O segundo diz respeito à forma de abordar, do ponto de vista terapêutico, o paciente. De acordo com Paschoal, é um pressuposto extremamente incompatível com a realidade legislativa, que prevê apenas restrição de liberdade, seja na prisão ou num hospital. O transtorno pedofílico não pode ser tratado de forma generalizada porque é um fenômeno muito complexo que envolve outros fatores, como, por exemplo, a depressão. A doença é uma realidade muito comum para os pedófilos, mas um profissional especializado nela não necessariamente será capaz de tratar alguém que possua os dois transtornos. É necessária uma abordagem especializada e, na medida do possível, interdisciplinar. “Quanto mais profissionais da saúde mental puderem contribuir, melhor, mais assistível esse indivíduo vai estar do ponto de vista dessas várias demandas que surgem”, aponta.

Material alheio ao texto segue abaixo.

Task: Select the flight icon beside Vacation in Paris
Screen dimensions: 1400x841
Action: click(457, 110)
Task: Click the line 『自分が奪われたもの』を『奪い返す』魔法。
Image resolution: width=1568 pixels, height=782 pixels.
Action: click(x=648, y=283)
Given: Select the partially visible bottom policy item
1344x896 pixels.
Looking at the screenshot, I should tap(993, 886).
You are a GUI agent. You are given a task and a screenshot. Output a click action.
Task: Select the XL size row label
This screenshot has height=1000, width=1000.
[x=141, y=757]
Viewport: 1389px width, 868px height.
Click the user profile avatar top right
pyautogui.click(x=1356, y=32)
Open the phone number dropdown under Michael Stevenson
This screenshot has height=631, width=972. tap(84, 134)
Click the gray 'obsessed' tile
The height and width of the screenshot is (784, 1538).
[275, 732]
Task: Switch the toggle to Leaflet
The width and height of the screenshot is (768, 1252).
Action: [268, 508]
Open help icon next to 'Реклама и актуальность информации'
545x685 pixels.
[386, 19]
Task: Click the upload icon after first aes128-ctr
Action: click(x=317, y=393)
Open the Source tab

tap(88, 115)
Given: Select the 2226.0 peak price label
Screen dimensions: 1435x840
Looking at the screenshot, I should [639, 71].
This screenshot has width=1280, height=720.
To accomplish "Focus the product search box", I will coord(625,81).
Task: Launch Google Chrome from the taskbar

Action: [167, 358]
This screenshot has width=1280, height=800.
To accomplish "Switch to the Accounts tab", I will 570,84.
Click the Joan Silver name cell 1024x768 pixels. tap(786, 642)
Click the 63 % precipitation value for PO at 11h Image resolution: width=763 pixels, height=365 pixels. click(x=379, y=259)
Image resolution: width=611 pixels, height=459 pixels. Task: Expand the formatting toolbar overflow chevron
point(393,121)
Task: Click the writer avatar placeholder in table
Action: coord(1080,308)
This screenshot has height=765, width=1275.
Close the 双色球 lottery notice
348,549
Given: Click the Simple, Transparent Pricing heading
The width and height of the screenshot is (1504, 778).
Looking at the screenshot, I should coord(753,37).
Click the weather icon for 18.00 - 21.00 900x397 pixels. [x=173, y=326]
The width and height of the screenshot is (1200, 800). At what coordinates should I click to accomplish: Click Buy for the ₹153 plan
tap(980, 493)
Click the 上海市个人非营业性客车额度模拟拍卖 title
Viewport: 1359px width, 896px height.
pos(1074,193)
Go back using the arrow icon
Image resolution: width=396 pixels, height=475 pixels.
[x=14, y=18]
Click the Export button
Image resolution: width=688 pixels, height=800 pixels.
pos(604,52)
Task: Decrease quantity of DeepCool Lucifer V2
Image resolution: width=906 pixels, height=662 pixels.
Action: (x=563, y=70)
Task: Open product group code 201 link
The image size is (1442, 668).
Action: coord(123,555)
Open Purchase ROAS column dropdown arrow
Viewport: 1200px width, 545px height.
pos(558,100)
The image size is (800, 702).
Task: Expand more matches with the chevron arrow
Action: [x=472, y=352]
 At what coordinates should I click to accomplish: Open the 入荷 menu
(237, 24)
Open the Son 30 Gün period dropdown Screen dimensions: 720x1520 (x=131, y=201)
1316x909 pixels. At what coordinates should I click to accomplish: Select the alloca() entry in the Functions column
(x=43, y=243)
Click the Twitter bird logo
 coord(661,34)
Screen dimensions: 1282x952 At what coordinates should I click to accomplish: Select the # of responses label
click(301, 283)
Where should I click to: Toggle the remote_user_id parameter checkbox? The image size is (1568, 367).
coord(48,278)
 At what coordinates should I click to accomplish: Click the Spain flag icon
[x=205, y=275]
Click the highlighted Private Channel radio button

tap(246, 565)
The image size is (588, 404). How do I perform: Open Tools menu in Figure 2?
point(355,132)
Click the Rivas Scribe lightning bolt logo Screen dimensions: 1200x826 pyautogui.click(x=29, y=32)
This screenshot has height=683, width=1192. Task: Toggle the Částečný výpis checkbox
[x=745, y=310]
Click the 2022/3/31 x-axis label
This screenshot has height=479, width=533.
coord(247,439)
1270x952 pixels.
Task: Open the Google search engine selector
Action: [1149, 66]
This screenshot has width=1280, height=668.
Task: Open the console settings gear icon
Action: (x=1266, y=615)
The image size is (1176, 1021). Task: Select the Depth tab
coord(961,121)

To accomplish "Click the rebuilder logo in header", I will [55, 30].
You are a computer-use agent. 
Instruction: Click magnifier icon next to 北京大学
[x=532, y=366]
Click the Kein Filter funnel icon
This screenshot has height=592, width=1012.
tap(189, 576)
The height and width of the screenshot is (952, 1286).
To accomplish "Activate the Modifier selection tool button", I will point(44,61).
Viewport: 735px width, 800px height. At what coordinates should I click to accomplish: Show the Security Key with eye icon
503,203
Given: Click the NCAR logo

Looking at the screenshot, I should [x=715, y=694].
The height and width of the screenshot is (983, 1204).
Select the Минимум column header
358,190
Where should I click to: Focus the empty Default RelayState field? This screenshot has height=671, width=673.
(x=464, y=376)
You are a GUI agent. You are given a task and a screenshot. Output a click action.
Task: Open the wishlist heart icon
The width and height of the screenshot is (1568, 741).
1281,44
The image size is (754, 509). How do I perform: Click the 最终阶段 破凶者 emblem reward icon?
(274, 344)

O ponto mais defendido pelos entrevistados foi o terceiro pressuposto: a participação efetiva da família. De acordo com eles, o envolvimento dos familiares é um dos fatores que mais aumentavam a eficácia do tratamento, pois os pedófilos são pessoas que, muitas vezes, tem dificuldades para se relacionar com adultos e, por isso, ficam sozinhos. Além disso, a família assume um importante mecanismo de controle, perguntando se o indivíduo está bem quando na presença de crianças, evitando que ele fique sozinho com elas, fiscalizando seu uso da internet e verificando os medicamentos prescritos, além de todo o apoio fornecido.
O último é a participação em psicoterapias em grupo, as quais permitem que os pacientes, juntos, se reconheçam uns nos outros e recebam os tratamentos com mais credibilidade do que se fossem unicamente ditados por um médico. Existem poucos centros especializados no transtorno pedofílico, o que faz com que o tratamento em clínicas seja individual, já que é difícil que um profissional trate de dois ou mais pedófilos e que eles tenham compatibilidade de horários. Segundo a pesquisadora, o centro consegue juntar mais pessoas e viabilizar uma psicoterapia em grupo, reunindo profissionais especializados de diversas áreas para ajudar no tratamento e nas orientações à família.
Embora seu objetivo final não fosse um projeto de lei, a evidência encontrada pela pesquisa mostrou que a legislação atual com relação à pedofilia não possuía consonância com o que a literatura apontava como desejável, nem com a prática de profissionais da saúde especializados no transtorno pedofílico. Sua intenção, portanto, foi repensar o sistema jurídico e como ele poderia ser modificado para abarcar os pressupostos definidos pela pesquisa.